In 2012, Airbnb received $150m of growth funding from PayPal investor Peter Thiel. His only suggestion to the company’s leadership? 'Don’t f*** up the culture.'
Like all the best advice, it’s both very sensible, yet easier said than done. When you’re dealing with teams of 5-20 people, fostering an atmosphere of intimate collaboration is simple. When you employ more staff and open more offices, it becomes harder to maintain that connection.
That said, it’s not impossible. In the past year, my company has experienced a period of unprecedented growth, expanding from 20 employees to 70 and increasing its turnover from £6.8m to £65m.
Maintaining two offices in London and Cardiff hasn’t been easy, but we’ve made it work. A £6m company and a £65m company will always be different entities, but if you make the right efforts in the right areas, you can keep your unique culture alive regardless of how much you grow.
Present and correct
Companies are inevitably shaped by the personalities of their founders. Whether the environment is loose or micromanaged, tense or carefree, competitive or relaxed, depends largely on the leadership.
But scaling start-up culture to a growing business isn’t necessarily simple. You need to reassure your existing staff that the plan they signed up for is still in progress, you need to sell new hires on your original vision, and more than anything, you need to be there – even when a hectic schedule threatens to drag you away.
Despite heading up our Cardiff office, I try to maintain a regular presence in the company’s London location – and Richard, my business partner who leads the London office, spends as much time here in Wales as he can. Absentee leaders can be poisonous for company culture, so both of us rotate between regions wherever possible. New hires deserve a chance to know the people they’re working for – they won’t trust us if they don’t know us. We have also retained the majority of our original, day one team, which has helped to create a sense of continuity, and preserve our original vision.
Lines of communication
How do you make an employee in London care about their counterpart in Cardiff? They’re separated by 150 miles, they’ll have different priorities, and it’s simply much easier to form strong bonds and tight partnerships with a co-worker who sits a few desks away.
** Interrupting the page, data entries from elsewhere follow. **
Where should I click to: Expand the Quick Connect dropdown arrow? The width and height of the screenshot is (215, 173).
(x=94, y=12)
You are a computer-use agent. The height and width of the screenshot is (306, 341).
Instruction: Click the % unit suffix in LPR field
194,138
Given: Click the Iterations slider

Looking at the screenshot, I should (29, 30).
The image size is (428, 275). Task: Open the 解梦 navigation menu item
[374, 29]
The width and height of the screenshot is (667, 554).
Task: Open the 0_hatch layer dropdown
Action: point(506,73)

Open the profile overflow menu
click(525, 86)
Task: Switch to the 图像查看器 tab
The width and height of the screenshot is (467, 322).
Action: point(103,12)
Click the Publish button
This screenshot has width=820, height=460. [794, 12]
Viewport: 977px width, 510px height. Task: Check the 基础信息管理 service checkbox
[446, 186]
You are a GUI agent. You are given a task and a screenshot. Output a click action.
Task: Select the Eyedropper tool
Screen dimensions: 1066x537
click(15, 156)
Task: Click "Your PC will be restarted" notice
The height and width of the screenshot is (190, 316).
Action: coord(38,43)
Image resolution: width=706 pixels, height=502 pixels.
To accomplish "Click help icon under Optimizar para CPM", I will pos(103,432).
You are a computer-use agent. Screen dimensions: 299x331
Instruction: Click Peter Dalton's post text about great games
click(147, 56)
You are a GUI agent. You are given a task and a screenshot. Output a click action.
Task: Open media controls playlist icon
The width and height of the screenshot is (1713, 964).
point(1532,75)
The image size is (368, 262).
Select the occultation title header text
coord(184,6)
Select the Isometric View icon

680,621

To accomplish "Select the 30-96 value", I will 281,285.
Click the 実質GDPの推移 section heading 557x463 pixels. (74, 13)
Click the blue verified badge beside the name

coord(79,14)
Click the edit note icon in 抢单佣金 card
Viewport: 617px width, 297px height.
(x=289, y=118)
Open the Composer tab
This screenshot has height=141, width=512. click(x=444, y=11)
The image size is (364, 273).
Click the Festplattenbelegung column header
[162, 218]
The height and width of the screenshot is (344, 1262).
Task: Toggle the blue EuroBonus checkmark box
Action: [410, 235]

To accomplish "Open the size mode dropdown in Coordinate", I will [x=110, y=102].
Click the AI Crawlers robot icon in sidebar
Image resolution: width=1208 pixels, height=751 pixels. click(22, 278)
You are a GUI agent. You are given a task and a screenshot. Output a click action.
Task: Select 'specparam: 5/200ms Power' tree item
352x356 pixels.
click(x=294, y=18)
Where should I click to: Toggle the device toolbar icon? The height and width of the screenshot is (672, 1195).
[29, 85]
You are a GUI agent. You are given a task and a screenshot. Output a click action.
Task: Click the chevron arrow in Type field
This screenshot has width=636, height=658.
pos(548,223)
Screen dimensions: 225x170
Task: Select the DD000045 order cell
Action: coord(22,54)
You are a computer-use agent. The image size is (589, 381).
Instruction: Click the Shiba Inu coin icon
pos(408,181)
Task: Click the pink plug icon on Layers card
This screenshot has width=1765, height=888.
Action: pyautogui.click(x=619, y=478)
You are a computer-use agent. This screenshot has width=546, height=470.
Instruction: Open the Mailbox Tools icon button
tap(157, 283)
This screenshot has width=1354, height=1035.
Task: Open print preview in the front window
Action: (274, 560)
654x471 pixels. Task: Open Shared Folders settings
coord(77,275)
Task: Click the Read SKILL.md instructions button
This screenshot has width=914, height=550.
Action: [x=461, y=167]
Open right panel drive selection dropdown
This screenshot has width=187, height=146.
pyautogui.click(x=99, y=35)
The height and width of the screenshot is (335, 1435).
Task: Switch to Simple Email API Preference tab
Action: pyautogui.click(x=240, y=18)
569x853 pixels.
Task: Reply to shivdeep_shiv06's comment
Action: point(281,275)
When your company expands, it’s easy to think of each office as a little island that can be left to its own devices. But each location is part of a broader whole, and internal communication is vital: every employee, wherever they’re working, needs to feel like part of the same entity.
We make sure that all managers in our regional teams are incentivised to collaborate with staff from the other office. This encompasses monthly newsletters, interoffice stand-up sessions, and occasional ‘foreign exchanges’ – where two employees trade places for a day – as well as regular weekly update calls. We’ve invested in video conferencing technology to ensure meetings run as smoothly as possible and, wherever possible, we encourage people to communicate over IM platforms like Slack: the rapid response format acts as an informal, efficient vehicle for productive dialogue.
Of course, there’s no guaranteed, reproducible way to preserve your business’ culture: with growth, inevitably, comes change, and every organisation adapts to shifting circumstances differently. You may expand into uncharted territory, you may create entirely new departments, you may pivot entirely from your original idea (we did). You will need to make adjustments, but if you can do so while remaining commitment to your original values, your employees will remain invested and committed.